La ministre des Finances, Monique Jérôme-Forget, a cru bon de mettre en perspective la nouvelle entente sur les infrastructures de 4 milliards qui liera Québec et Ottawa jusqu'en 2014.
«La moitié de cette somme commence [à être disponible] en 2010 [...] et il y a une partie qui est déjà en route. Donc, on va calmer nos ardeurs, parce que tout le monde va penser qu'il y a 4 milliards disponibles demain, et ce n'est pas ça», a-t-elle expliqué.
Du coup, le lieutenant de Stephen Harper au Québec, Lawrence Cannon, qui s'apprêtait à entonner un hymne à la gloire du «fédéralisme d'ouverture», responsable de cette entente «historique», a du mettre une sourdine à sa trompette.
= = =
### Tâches à réaliser:
[a] Recopiez le passage de l'article sur l'entente d'infrastructures qui va de « La ministre des » jusqu'à « à sa trompette. », en remplaçant « trompette » par « trombone ».
[b] Répondez à ces questions sur l'article consacré à l'entente d'infrastructures :
(i) Quel est le montant de l'entente entre Québec et Ottawa ?
(ii) Jusqu'en quelle année cette entente liera-t-elle les deux gouvernements ?
(iii) À partir de quelle année la moitié de la somme commence-t-elle à être disponible ?
[c] Poursuivez l'article sur l'entente d'infrastructures après sa dernière phrase.
Le matériel placé après l'article n'a aucun lien avec lui.
= = =
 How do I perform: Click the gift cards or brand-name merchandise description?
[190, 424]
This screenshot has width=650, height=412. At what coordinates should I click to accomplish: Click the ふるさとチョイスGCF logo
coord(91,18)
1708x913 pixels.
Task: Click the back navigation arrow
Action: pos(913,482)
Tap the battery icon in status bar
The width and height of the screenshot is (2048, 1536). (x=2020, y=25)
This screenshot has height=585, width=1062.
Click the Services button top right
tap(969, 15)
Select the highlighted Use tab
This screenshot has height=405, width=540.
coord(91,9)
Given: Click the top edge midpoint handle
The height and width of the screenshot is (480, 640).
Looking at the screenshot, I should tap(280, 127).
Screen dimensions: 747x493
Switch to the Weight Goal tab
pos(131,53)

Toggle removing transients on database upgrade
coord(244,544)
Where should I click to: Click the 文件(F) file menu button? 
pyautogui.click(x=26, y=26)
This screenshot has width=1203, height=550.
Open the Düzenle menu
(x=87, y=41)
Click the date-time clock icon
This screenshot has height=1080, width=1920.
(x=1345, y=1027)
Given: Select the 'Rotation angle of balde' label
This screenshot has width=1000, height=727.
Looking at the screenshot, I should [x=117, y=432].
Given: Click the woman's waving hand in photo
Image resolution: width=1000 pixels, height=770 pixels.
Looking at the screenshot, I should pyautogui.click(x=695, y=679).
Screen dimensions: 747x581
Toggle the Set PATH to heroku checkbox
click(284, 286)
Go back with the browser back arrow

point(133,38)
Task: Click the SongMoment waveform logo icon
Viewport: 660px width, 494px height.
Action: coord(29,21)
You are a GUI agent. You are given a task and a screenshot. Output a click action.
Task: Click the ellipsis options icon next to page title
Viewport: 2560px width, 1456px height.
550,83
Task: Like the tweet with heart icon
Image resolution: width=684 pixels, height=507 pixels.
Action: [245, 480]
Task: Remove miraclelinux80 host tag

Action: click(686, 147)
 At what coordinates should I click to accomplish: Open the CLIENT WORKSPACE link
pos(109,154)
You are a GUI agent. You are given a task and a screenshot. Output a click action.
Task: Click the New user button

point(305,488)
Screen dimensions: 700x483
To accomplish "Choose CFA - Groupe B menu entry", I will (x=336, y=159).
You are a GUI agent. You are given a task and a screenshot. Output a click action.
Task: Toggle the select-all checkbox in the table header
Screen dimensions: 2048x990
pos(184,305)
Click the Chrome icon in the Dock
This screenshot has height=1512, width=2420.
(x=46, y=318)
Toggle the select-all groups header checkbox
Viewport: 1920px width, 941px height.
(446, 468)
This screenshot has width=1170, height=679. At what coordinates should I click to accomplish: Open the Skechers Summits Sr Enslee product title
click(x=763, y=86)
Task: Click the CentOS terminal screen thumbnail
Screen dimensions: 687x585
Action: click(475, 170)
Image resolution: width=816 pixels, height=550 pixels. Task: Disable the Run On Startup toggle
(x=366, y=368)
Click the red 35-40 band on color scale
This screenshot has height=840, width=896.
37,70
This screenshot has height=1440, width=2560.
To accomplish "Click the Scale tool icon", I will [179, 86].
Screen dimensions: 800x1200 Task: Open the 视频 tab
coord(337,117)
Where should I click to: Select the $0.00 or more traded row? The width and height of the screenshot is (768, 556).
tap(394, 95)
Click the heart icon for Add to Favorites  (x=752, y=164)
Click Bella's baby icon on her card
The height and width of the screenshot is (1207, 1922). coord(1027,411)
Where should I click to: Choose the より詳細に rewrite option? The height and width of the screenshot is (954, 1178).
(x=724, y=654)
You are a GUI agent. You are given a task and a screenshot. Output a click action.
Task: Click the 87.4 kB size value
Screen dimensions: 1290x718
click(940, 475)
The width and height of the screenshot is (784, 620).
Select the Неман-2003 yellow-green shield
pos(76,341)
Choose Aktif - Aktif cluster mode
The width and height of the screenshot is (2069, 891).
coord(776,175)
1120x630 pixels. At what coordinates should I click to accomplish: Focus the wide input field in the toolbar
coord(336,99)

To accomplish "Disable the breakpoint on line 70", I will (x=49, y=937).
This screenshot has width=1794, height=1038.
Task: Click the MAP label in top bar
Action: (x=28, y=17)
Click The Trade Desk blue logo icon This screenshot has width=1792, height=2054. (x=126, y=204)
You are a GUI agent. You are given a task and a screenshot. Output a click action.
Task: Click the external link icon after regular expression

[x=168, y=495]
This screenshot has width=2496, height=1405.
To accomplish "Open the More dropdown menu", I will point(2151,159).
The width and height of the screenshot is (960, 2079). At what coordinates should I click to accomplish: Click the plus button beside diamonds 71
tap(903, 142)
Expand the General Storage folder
= = =
### Réponses aux tâches:
[a]
La ministre des Finances, Monique Jérôme-Forget, a cru bon de mettre en perspective la nouvelle entente sur les infrastructures de 4 milliards qui liera Québec et Ottawa jusqu'en 2014.
«La moitié de cette somme commence [à être disponible] en 2010 [...] et il y a une partie qui est déjà en route. Donc, on va calmer nos ardeurs, parce que tout le monde va penser qu'il y a 4 milliards disponibles demain, et ce n'est pas ça», a-t-elle expliqué.
Du coup, le lieutenant de Stephen Harper au Québec, Lawrence Cannon, qui s'apprêtait à entonner un hymne à la gloire du «fédéralisme d'ouverture», responsable de cette entente «historique», a du mettre une sourdine à sa trombone.

[b]
(i) 4 milliards.
(ii) 2014.
(iii) 2010.

[c]
Mme Jérôme-Forget aurait pu ajouter que le gouvernement fédéral et les provinces signent des ententes quinquennales sur le financement des infrastructures depuis des décennies. Même au plus fort de la guerre froide entre le PQ et les gouvernements de Pierre Elliott Trudeau ou de Jean Chrétien, on finissait toujours par s'entendre. C'est presque aussi automatique que le versement des pensions de vieillesse.
À la veille d'une campagne électorale, on peut comprendre le gouvernement Harper de chercher à transformer les vessies en lanternes, mais le Québec a simplement reçu la part qui lui revenait, ni plus, ni moins. Le fédéralisme est ainsi fait qu'une partie de nos impôts prend chaque année le chemin d'Ottawa pour permettre au fédéral de nous retourner l'argent en s'arrogeant un droit de regard sur son utilisation.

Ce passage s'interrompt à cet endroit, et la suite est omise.